The AFL had largely ignored the industrial workers in favor of skilled and semi-skilled white craftsmen who were organized into separate unions according to their trade – plumbing, printing, carpentry and so forth – rather than organized by industry.
That kept most workers isolated from each other and enabled the industrial corporations that dominated the economy to unilaterally set pay and working conditions at the lowest possible levels.
The CIO leaders believed that workers would not make a decent living and that the labor movement could not grow, and possibly not even survive , if workers were not brought together in tight solidarity through industrial as opposed to craft unionism.
The issues today are different. But the basic need for solidarity remains, as does the need to organize workers wherever they are and whatever their occupations
That won’t be easy, with less than 15 percent of today’s workforce belonging to unions. But when the CIO began in 1935, less than 10 percent of the country’s workers were in unions.

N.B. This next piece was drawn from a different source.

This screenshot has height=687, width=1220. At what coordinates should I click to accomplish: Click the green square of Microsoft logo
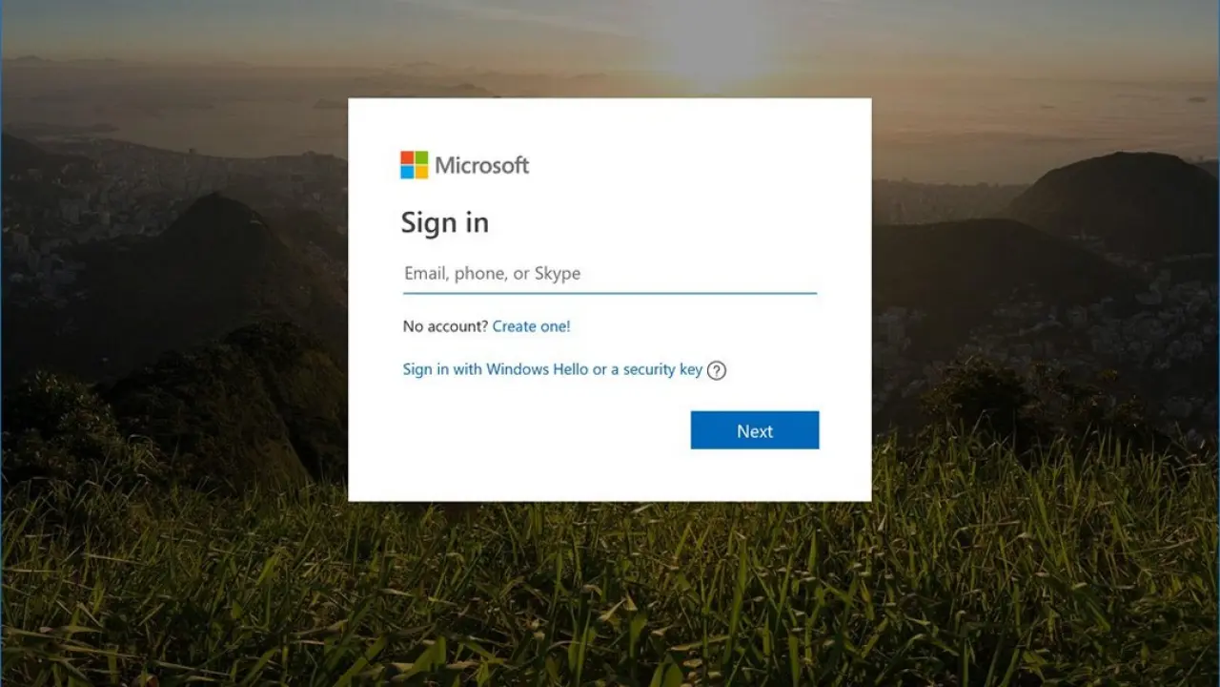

THE labor movement had grown considerably during World War I, but had declined steadily afterward, hitting rock bottom during the Great Depression of the 1930s. But finally unemployment became so widespread and pay and working conditions so bad that large numbers of workers rebelled – most under the banners of the new CIO.
President Franklin Roosevelt, fearing revolution, quickly pushed through Congress bills that in effect put the government behind the workers attempts to organize. They were granted the legal right to organize and to strike, and to choose by majority votes unions to represent them in collective bargaining with their employers.
Millions of workers flocked to unions, CIO and AFL alike. Millions engaged in strikes and other militant actions to press their bargaining demands. Pay rose substantially. Workers won unheard of fringe benefits. Working hours were reduced without reductions in pay. Grievance procedures were instituted. Job security was greatly enhanced.
Most important, the living standards of ordinary Americans were raised. And the United States at last had a true middle class.
As the CIO grew, so did the AFL. By the time the competing organizations merged in 1955 to form the AFL-CIO, one of every three U.S. workers belonged to a union.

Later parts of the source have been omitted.